Methods and systems for identifying sound from a source of interest are provided for herein. In some embodiments, a first audio feed is captured by a first microphone and a second audio feed is captured by a second microphone. The first microphone may be located closer in proximity to the source of interest than the second microphone. The first audio feed can be processed utilizing the second audio feed to produce a first processed audio feed that can enable identification of sound originating from the source of interest. In some embodiments, the second audio feed can be additionally processed utilizing the first audio feed to produce a second processed audio feed.

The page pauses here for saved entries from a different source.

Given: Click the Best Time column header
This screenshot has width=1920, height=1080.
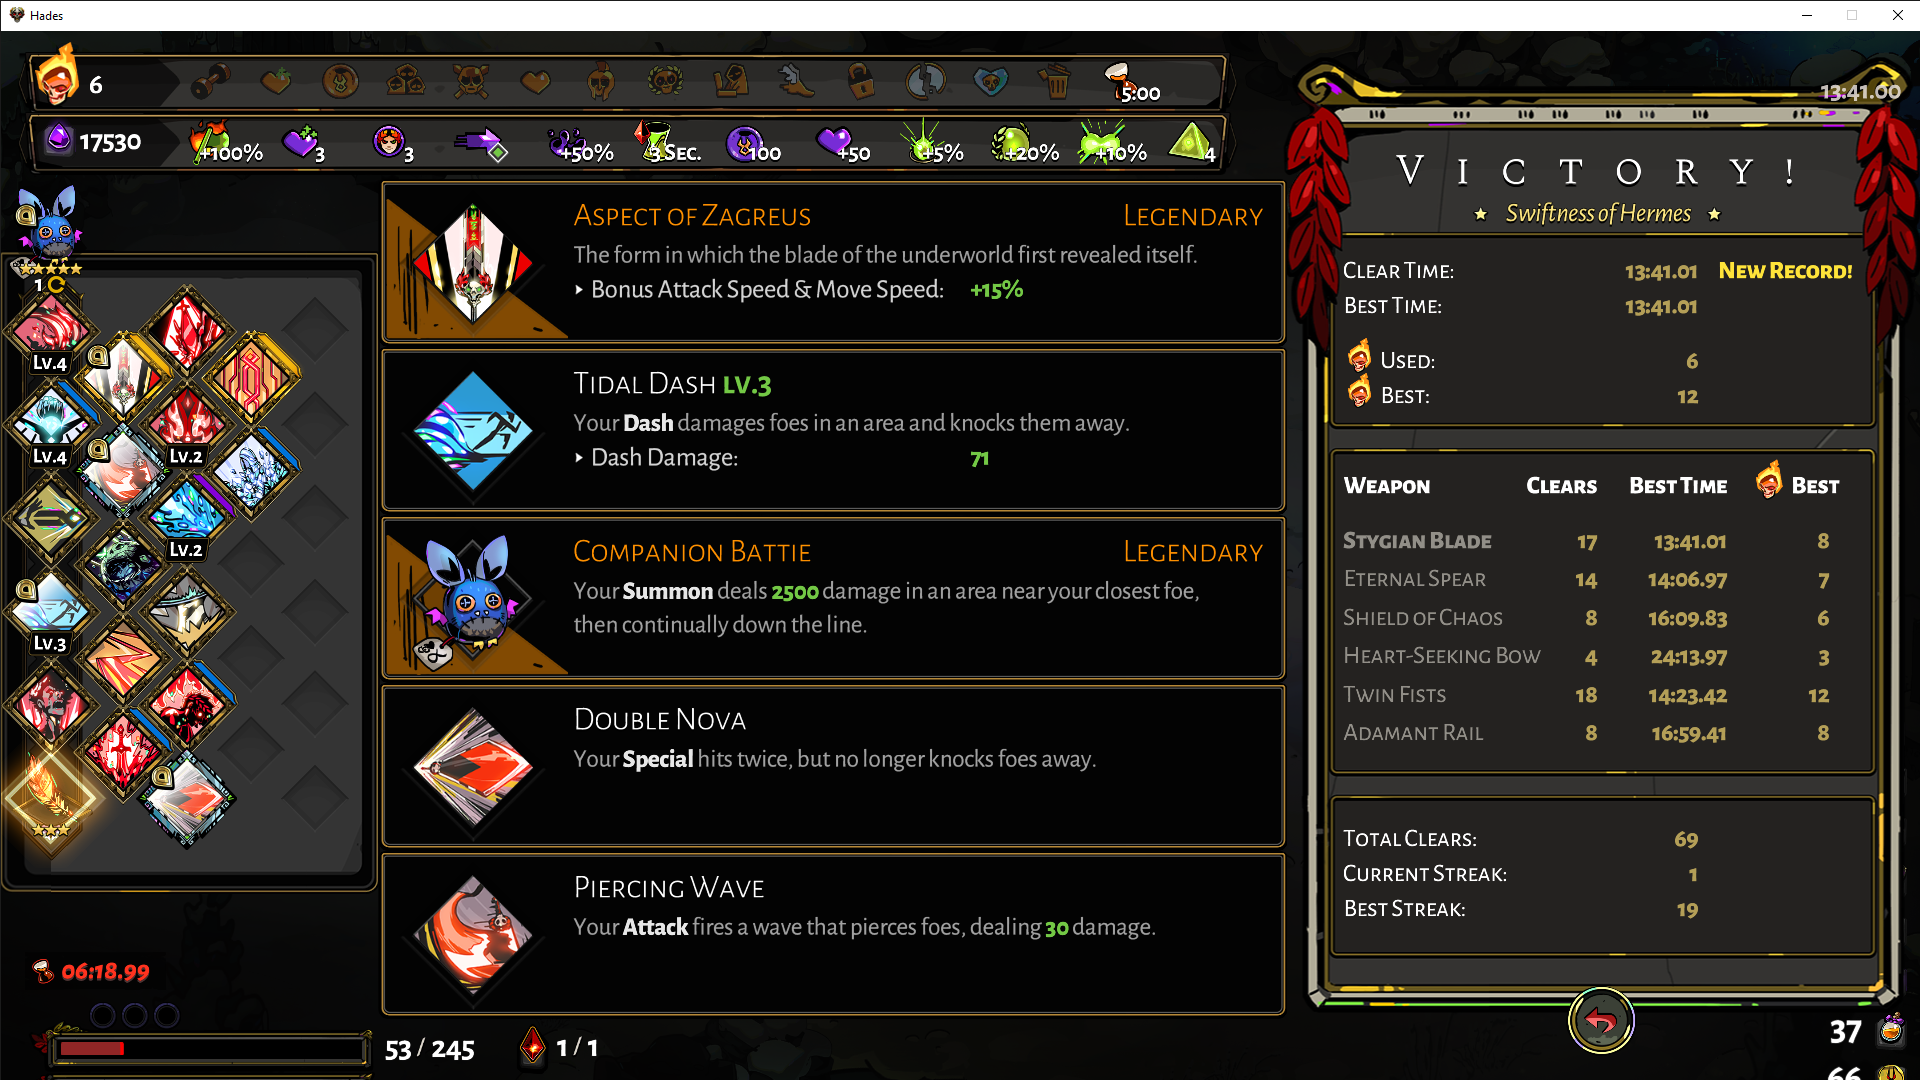Looking at the screenshot, I should pyautogui.click(x=1678, y=486).
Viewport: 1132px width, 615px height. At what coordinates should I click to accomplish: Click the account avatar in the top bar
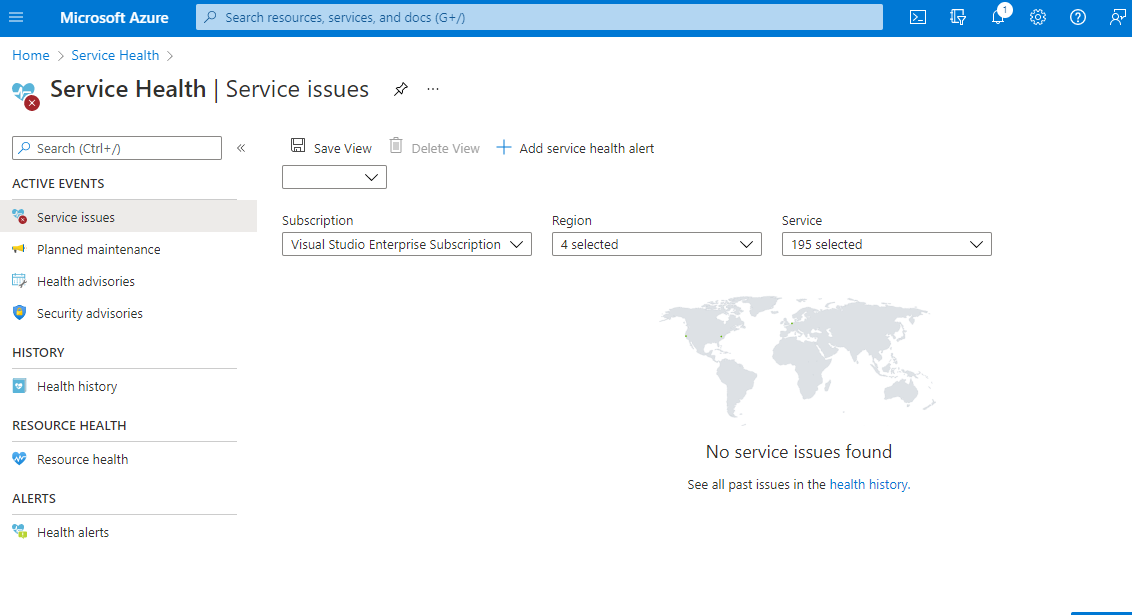(x=1117, y=17)
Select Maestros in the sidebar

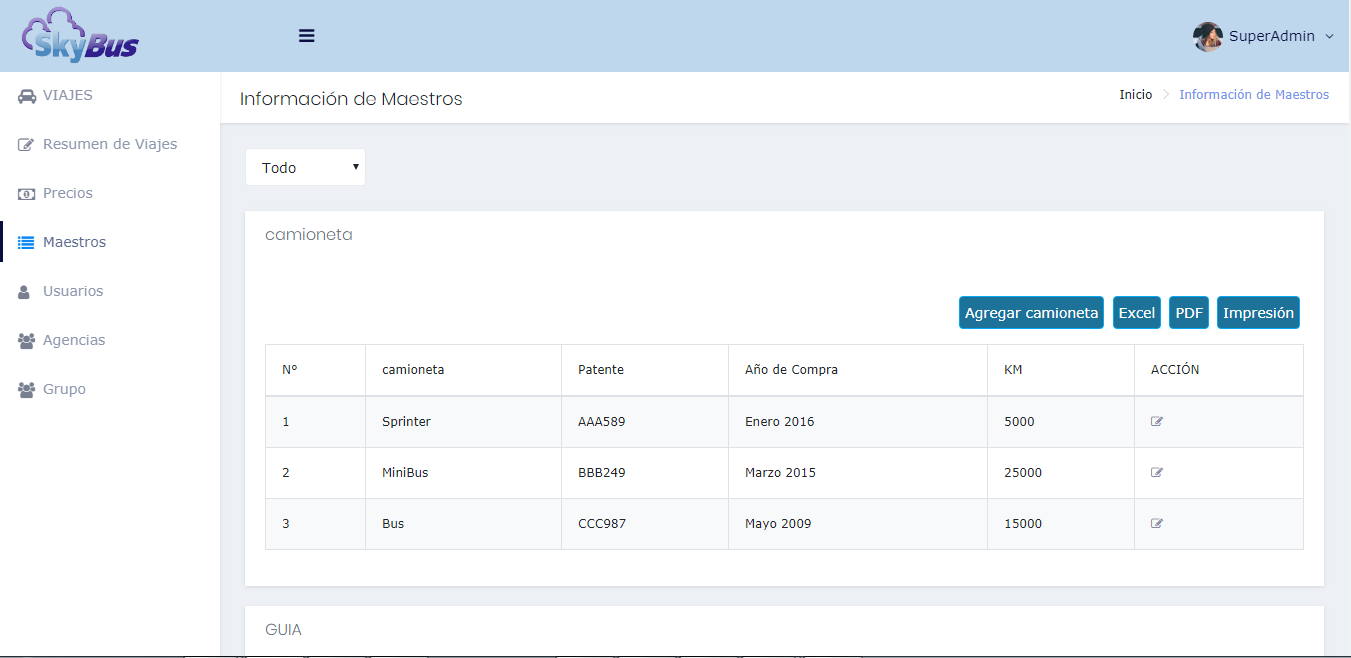point(74,243)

In such embodiments, frequencies from the first processed audio feed can be compared against frequencies of the second processed audio feed to identify sound originating from the source of interest. Other embodiments may be described and/or claimed herein.
Legal claims defining the scope of protection. Each claim is shown in both the original legal language and a plain English translation.

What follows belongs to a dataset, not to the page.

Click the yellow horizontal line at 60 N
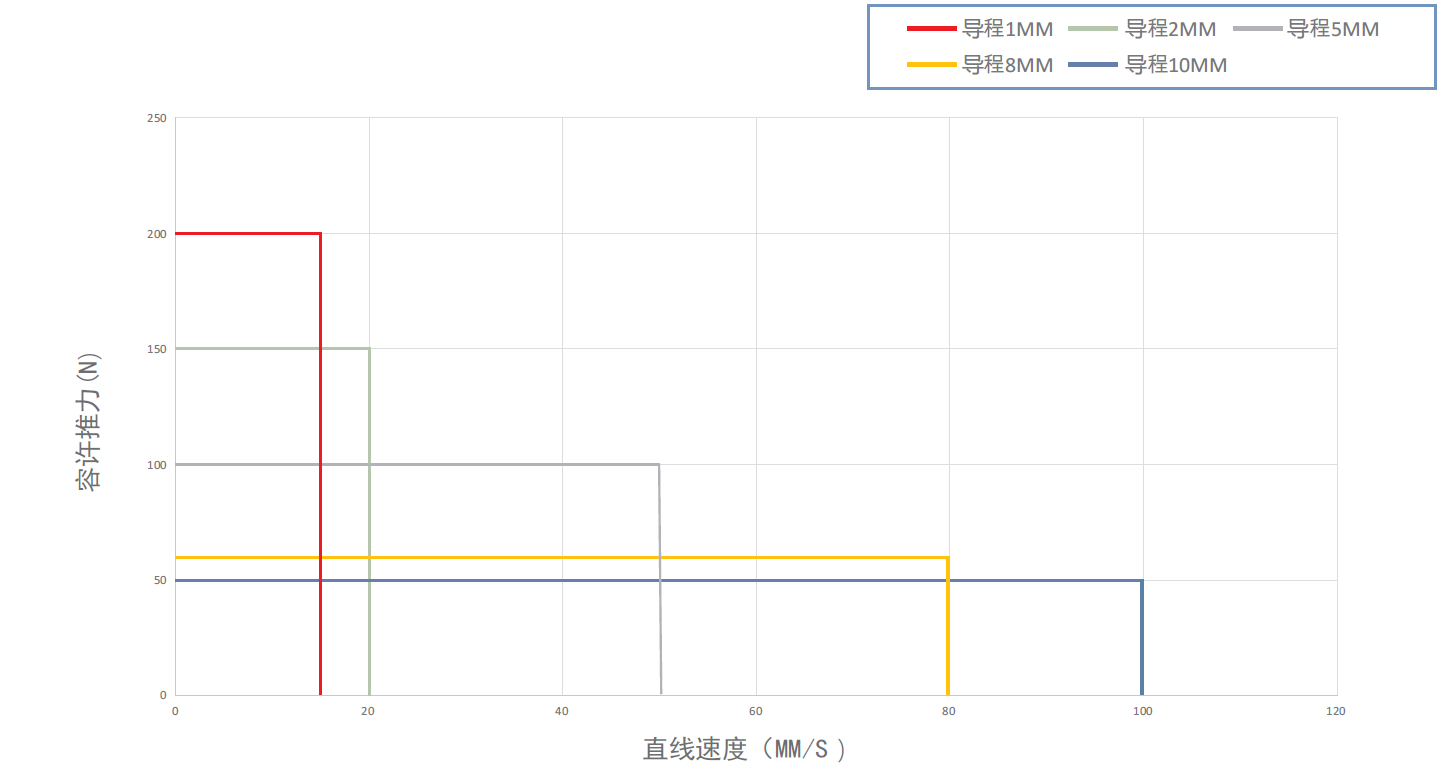This screenshot has height=776, width=1446. click(561, 557)
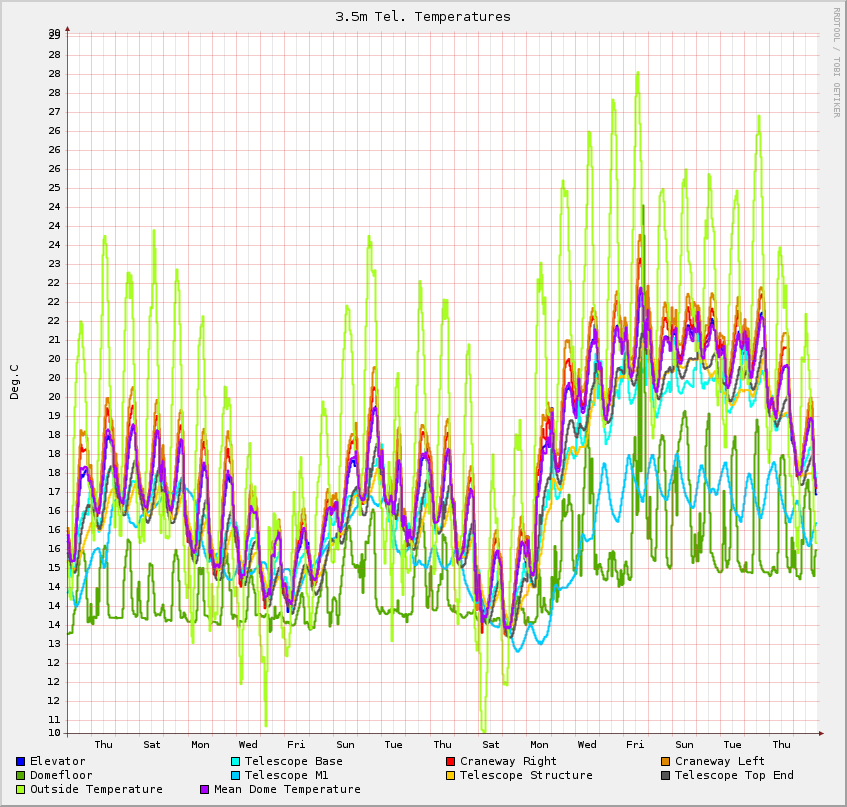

1. A sound processing system comprising: a first audio capture device and a second audio capture device, wherein the first audio capture device is located in closer proximity to a point of interest than the second audio capture device; a voice activity detection module to: receive first and second audio feeds respectively captured by the first and second audio capture devices; attenuate at least a portion of the first audio feed based on a corresponding portion of the second audio feed to generate a first attenuated audio feed; attenuate at least a portion of the second audio feed based on a corresponding portion of the first audio feed to generate a second attenuated audio feed; compare frequency bands of the first attenuated audio feed with corresponding frequency bands of the second attenuated audio feed; and determine a source confidence level based on a number of the frequency bands from the first attenuated audio feed that exceed a predefined threshold of difference from the corresponding frequency bands of the second attenuated audio feed, wherein the source confidence level is indicative of whether sound is originating from the point of interest.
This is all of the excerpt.